Присуждение Нобелевской премии — причина возникновения огромного интереса к русской литературе, качество которой по-прежнему очень высоко. Я прочел книги ее лауреатов последних лет — это средний уровень крепкого российского писателя. И тот же Алексей Иванов вполне мог бы получить эту самую престижную премию в мире, он достоин ее. Так почему бы российской власти не приложить для этого определенные усилия? Но ей, конечно, все равно.
— Кстати, об усилиях. Как вам удается совмещать статусы успешного писателя и отца троих детей?
— Ну, у Пушкина их было четверо, у Льва Толстого, если не ошибаюсь, вообще двенадцать. Когда у тебя много детей, ты должен много работать, а это неизбежно приведет к тому, что ты станешь много зарабатывать. Писателем становится тот, кто переосмысляет свой жизненный опыт. Согласитесь, в этом деле дети быть помехой никак не могут.
— Следующий вопрос как раз о творчестве. Что-то давно Прилепин не писал прозы…
— Вы правы, вышло подряд несколько книг иного толка — сборники эссе, интервью… Друзья уже спрашивают, когда будут рассказы или роман. Сейчас я заканчиваю работу над новым романом «Черная обезьяна». Мрачноватая вещь получается, прямо скажем. Но, наверное, надо пробовать себя в разном.
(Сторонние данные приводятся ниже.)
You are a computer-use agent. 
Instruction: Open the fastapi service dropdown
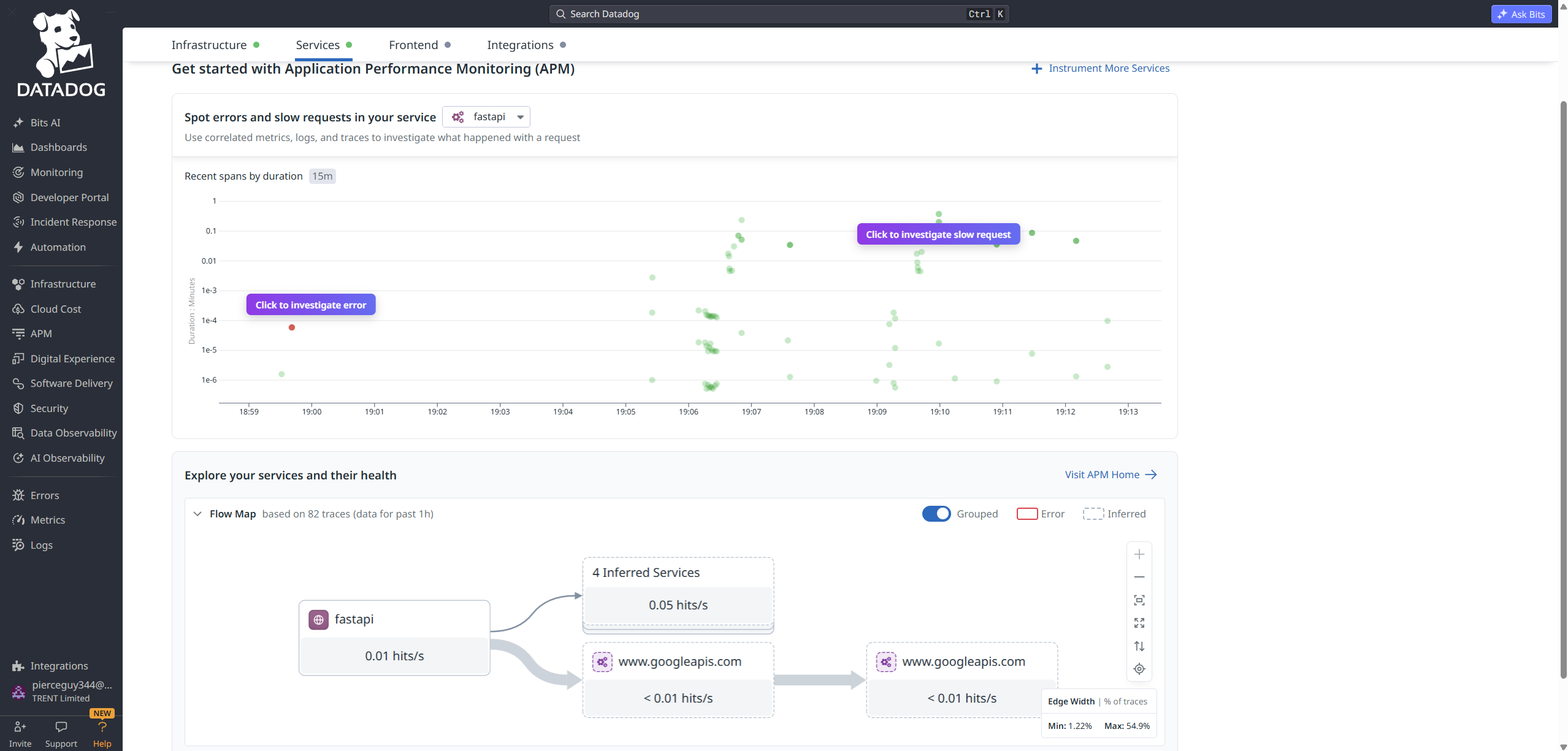(x=486, y=116)
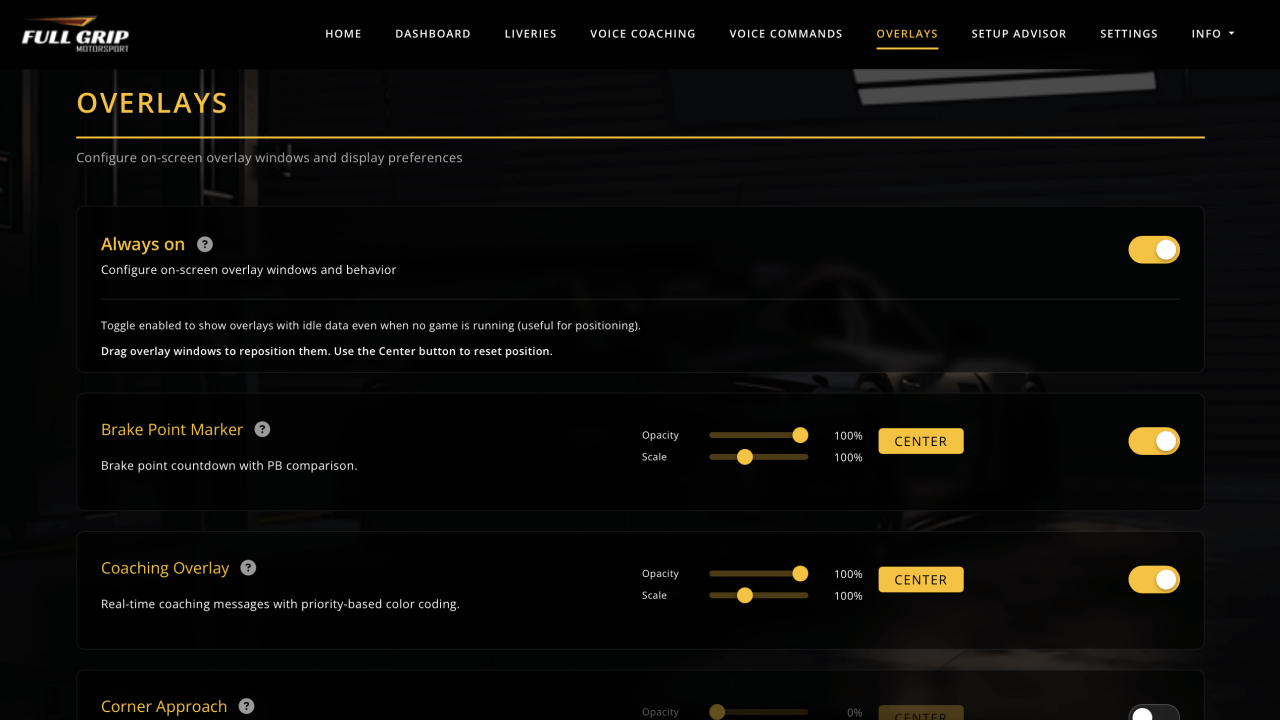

Идеальный писатель — тот, кому удалось бы сочинить и «Анну Каренину», и «Пятнадцатилетнего капитана», и «Прощай, оружие». Впрочем, пример такого универсализма известен — это Алексей Толстой. Вот будем на него равняться.
— Поговорим о приметах двадцать первого века. Какова роль Интернета в жизни писателя и лично вашей?
— Я живу в деревне, где нет Интернета и сотовой связи, и прекрасно себя чувствую. Я знаю ребят, сидящих в Сети по 12 часов в сутки. Считаю, они просто прожигают свою жизнь, ей Богу. С другой стороны, Интернет — отличная возможность держать власть в тонусе. Имеется в виду трактовка событий. По Первому каналу покажут туфту, а вот в блогах — свидетельства очевидцев. И их тут же перепостят на тысяче других блогов.
— Мудрец сказал: все проходит. И вот смотрите — и социализм, и соцреализм, и его художники-апологеты ушли в прошлое. А кто и когда воспоет капитализм?
— Текст на эту тему написать невозможно. Это будет ложь с первой буквы. Роман об идеальном менеджере? Не смешите меня. Слом эпох десакрализовал слово как таковое. «Дети Арбата», «Пожар» били тараном по СССР. Мы все поломали к чертям — и выяснилось, что так жить тоже нельзя. Стало гораздо противнее, чем было. Я брезгую тем временем, в котором живу, писать о нем неприятно. Какова роль литературы сейчас? Писатели не объясняют, как нужно жить, они не проповедники.
— Но их взгляды на жизнь, их мировоззрение, безусловно, важны…
— Вспомнил одну историю. Сидели мы как-то в кафе втроем: Сергей Шаргунов, Аня Михалкова и я. В шутку предложил Ане написать книгу в жанре беседы на тему «Я и моя семья». Мол, я расскажу про свое детство, она про свое. Такой разговор друзей — типа «Ящика водки» Коха и Свинаренко. Аня не рискнула: у нее слишком много самой разной родни, чтобы говорить о ней слишком откровенно. Я ее понимаю, конечно.
— Разговор за бутылкой неизбежно сводится к попытке ответить на вечные русские вопросы «кто виноват» и «что делать».
— На эти вопросы свой вариант ответа у меня уже есть. Кто виноват — мы сами. Что делать — отдавать себе в этом отчет.